Railway station in Cumbria, England

Nethertown is a railway station on the Cumbrian Coast Line, which runs between and . The station, situated 67 mi 35 chain north of Carnforth (measured via Barrow-in-Furness), serves the village of Nethertown in Cumbria. It is owned by Network Rail and managed by Northern Trains. Nethertown is usually the least used station in Cumbria.

==History==
The station was opened on 19 July 1849 by the Whitehaven and Furness Junction Railway when it opened the line between and .

The station was host to six LMS caravans from 1937 to 1939. The station was particularly busy with passenger traffic in the 1940s–50s when it served the Nethertown military camp, which was training anti-aircraft gunners. After the war, it was reused for construction workers building the Sellafield Nuclear plant.

During the 1970s, the passing loop was removed and southbound platform decommissioned.

As of August 2019, the only facility at the station is a passenger shelter on the single platform, but up until the early 1970s, the station had more substantial buildings as well as a signal box; while the station buildings are now in private use, the signal box has been removed.

==Location==
The station is directly on the coast in a spectacular and remote position overlooking the Irish Sea from a small cliff.

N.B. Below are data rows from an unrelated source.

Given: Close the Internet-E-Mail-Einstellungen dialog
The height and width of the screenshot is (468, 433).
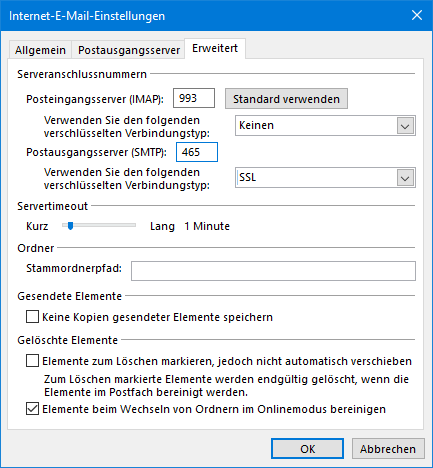Looking at the screenshot, I should [x=417, y=15].
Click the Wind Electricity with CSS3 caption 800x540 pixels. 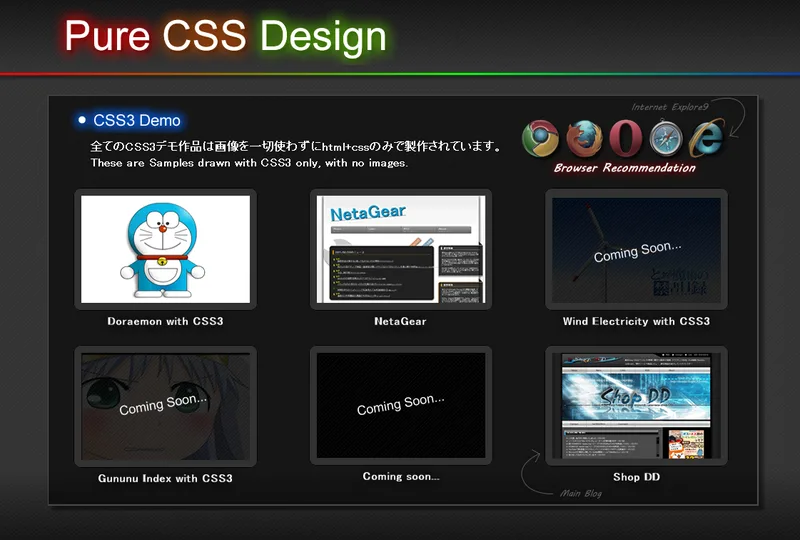636,322
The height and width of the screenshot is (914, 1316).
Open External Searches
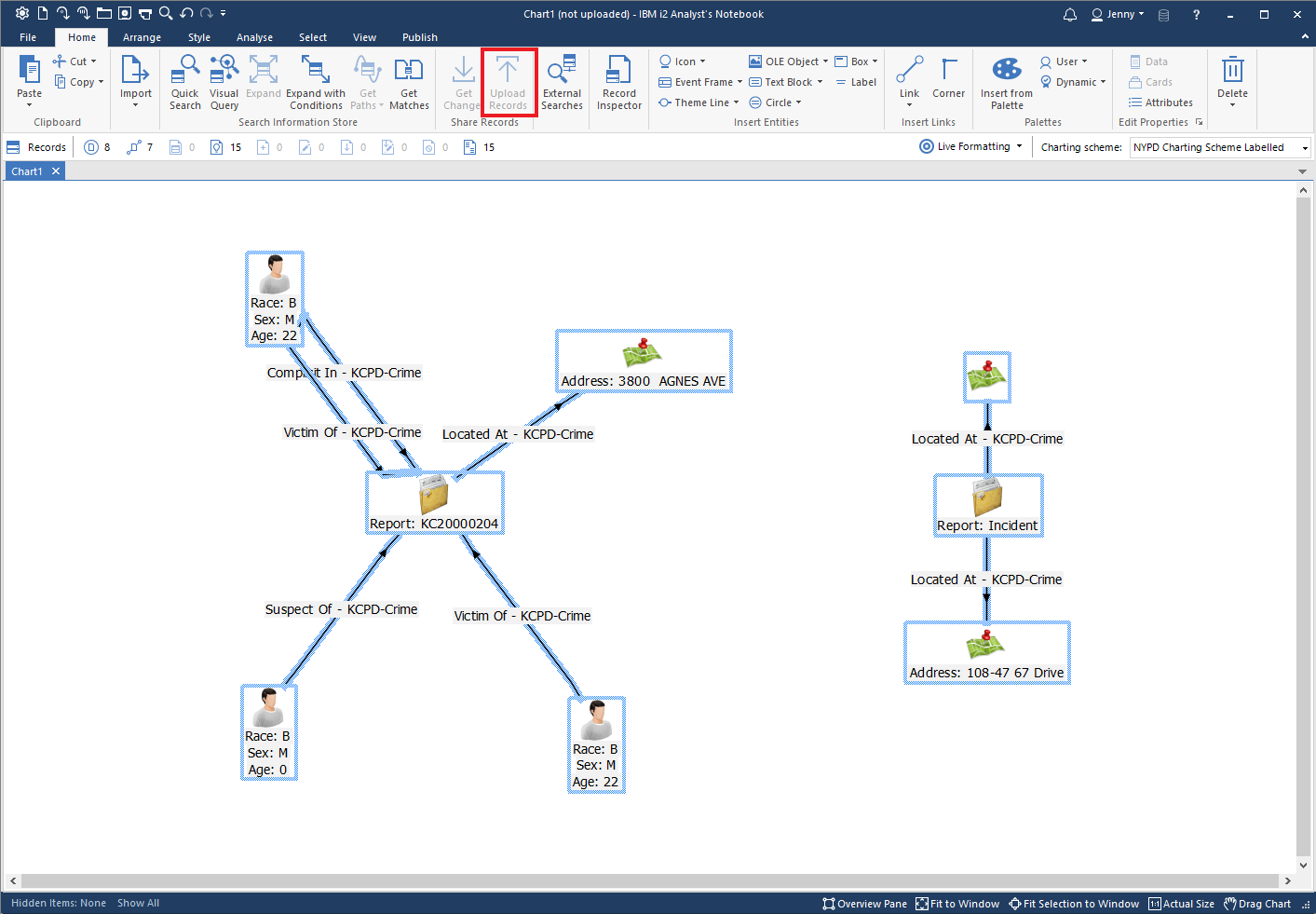pos(562,72)
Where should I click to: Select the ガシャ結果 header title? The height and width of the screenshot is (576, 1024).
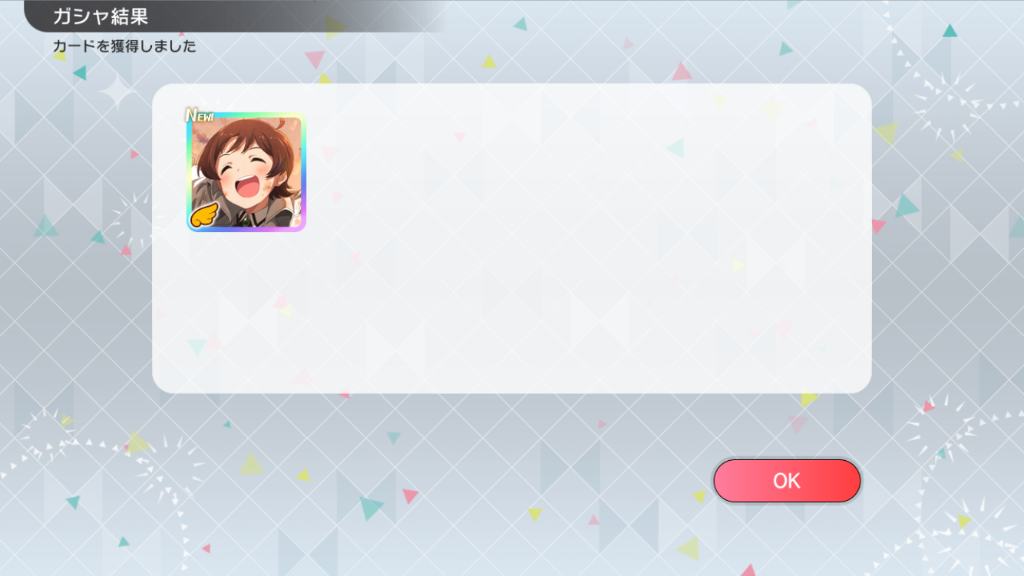click(x=101, y=16)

Pearson's 1992 railway guide is moved to comment, "The tiny halts at Braystones and Nethertown are as remote as anything British Rail has to offer....Nethertown station seems suspended between the cliff face and the sands".

Since 30 March 2021, the station has been on England's Coast Path with the opening of the St Bees to Silecroft section of the long-distance path.

== Facilities ==
A foot level crossing connects the platform to the station approach track, and though this offers step-free access, the platform is too low to allow level access from platform to the train. A Harrington hump has been installed to allow easier access on and off the train, the steps which were previously mounted on the platform have been removed. There is an old payphone in the shelter.

== Passenger volume ==
The station is the least used station in Cumbria, and one of the least used in the north west of England.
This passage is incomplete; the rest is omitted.